It's almost the weekend, right?
Before you head out the door, catch up on the top stories from today.
Tesla, Tesla, Tesla
Recent reports talk about 12-to 16-hour shifts at times, where workers look like zombies. Another report says that a handful of employees had to walk through raw sewage in order to "keep the line going." Perhaps the most glaring revelation came from November 2016 (a while ago, but unknown until this morning), where a worker was goofing around on a forklift and ended up injuring another employee. Tesla says both employees were horsing around, although the injured one ended up having his leg amputated as a result.
State agency Cal/OSHA fined Tesla $800 for what it described as a fractured ankle. They also did not speak with the injured worker. That's an interesting assessment, unless of course a fractured ankle is equivalent to a surgically removed leg in these parties' eyes. Tesla says it's not aware that management had workers walk through sewage. It also argues that the company tried to arrange an interview between the injured worker and Cal/OSHA.

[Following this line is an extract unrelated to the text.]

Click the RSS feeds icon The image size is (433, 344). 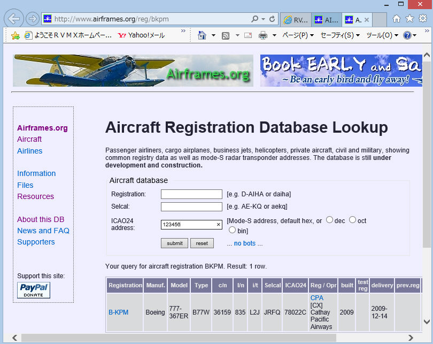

Additionally, there are always two sides to every story. For its part, Tesla did enact increased safety training after the forklift incident and CEO Elon Musk spoke of Tesla's improving safety environment during the company's annual meeting in June. He says Tesla is now below the industry average for injury rate and that the company's goal is to reduce its injury rate by another 50%.

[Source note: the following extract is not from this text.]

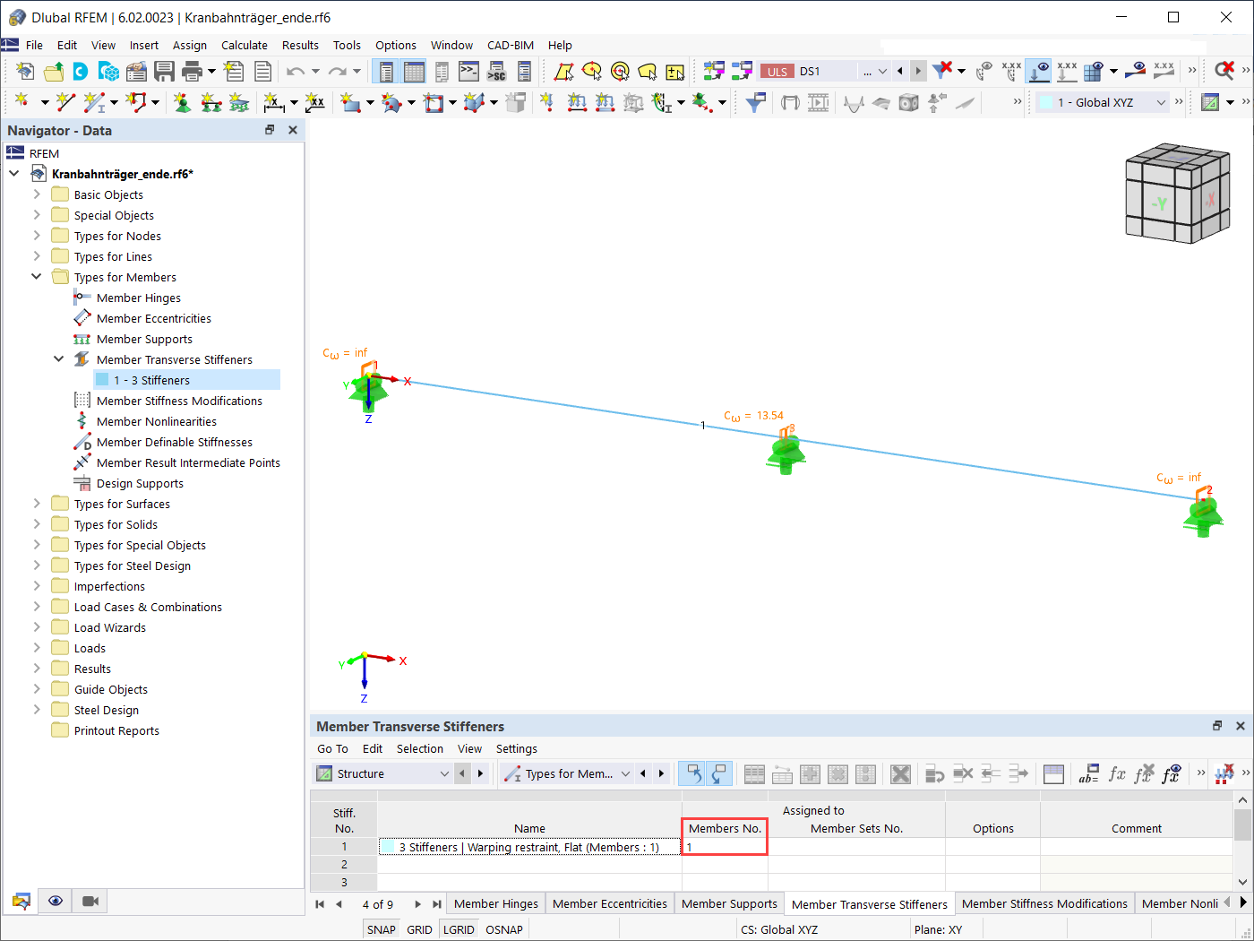Open the Calculate menu
Screen dimensions: 1254x941
244,45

Of course, some of the tactics outlined above may make some investors question how accurate Tesla's self reporting is. Worth mentioning is that Tesla is not a part of the United Automobile Workers (UAW) union and not surprisingly, the two have disagreed about Tesla's course of action. Musk has said his company's workers could unionize if they want to, but even that's been up for debate.
Investors aren't happy with Broadcom's deal
"People are saying, you know what, this is a mainframe buy—the mainframe is basically slowing and going away and what they would have preferred is something like a VMWare (VMW - Get Report)," Jim Cramer noted.

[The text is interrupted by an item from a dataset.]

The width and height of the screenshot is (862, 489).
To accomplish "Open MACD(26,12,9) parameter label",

CA Technologies shareholders will receive $44.50 a share under the terms of the agreement, which both companies' boards have approved.
TheStreet's Eric Jhonsa reported that the move says a lot about how confident Tan and the rest of Broadcom's management team are about making a wide variety of tech acquisitions pay off if the valuation is reasonable and there are major cost savings to be had. Nonetheless, it's fair to wonder if Broadcom is putting itself too far outside its traditional wheelhouse this time around.
On Wednesday afternoon, a couple hours after The Wall Street Journal reported that a deal is close, acquisition-happy Broadcom announced that it's buying CA Technologies (CA - Get Report) for $44.50 per share, or $18.9 billion, in cash. The price represents a 19.5% premium to CA's Wednesday close, and is equal to 16 times CA's fiscal 2019 (ends in March 2019) EPS consensus of $2.77.
Papa John stock jumps
Despite his resignation as chairman of Papa John's International Inc. (PZZA - Get Report) , founder John Schnatter will remain on the company's board, according to a filing with the Securities and Exchange Commission.
"Mr. Schnatter will remain on the Board," the filing said. Schnatter owns 29% of Papa John's shares, according to Bloomberg data.
When considering why Schnatter was not removed from the board entirely, it's important to remember that shareholders pick directors, and shareholders have the power to remove directors, Professor Charles Elson, the director of the Center for Corporate Governance at the University of Delaware, told TheStreet in a phone interview. Notably, Schnatter is Papa John's largest shareholder with a 29.4% stake, according to FactSet.
Schnatter stepped down as chairman on Wednesday, July 11, after he allegedly used a racial slur on a conference call. Schnatter compared his comment to Colonel Sanders using the n-word and he complained that Colonel Sanders never faced backlash, Forbes reported.
"Directors can't remove directors," Elson said. "[Schnatter] didn't break the law; what he did was a bad thing—you're talking about rude and distasteful conduct, but nothing against the law."
TheStreet's Michelle Lodge reported that Schnatter owns a 29% stake in Papa John's, as of Thursday, July 12, according to Bloomberg data, and, as founder, he has deep know-how the Louisville, Ky.-company needs, Neil Saunders, managing director of GlobalRetail Data, told TheStreet.
"The board made a cosmetic move to show that they've punished him and are taking action,' Saunders added. "The board can benefit for his expertise, which I assume is why he was left on the board. That might also be why investors are happy."
On Wednesday after the news of the training sessions was made public, the pizza company's stock dropped 5% for the day and closed at $48.33. At Thursday's close, it was up 11% at 53.67.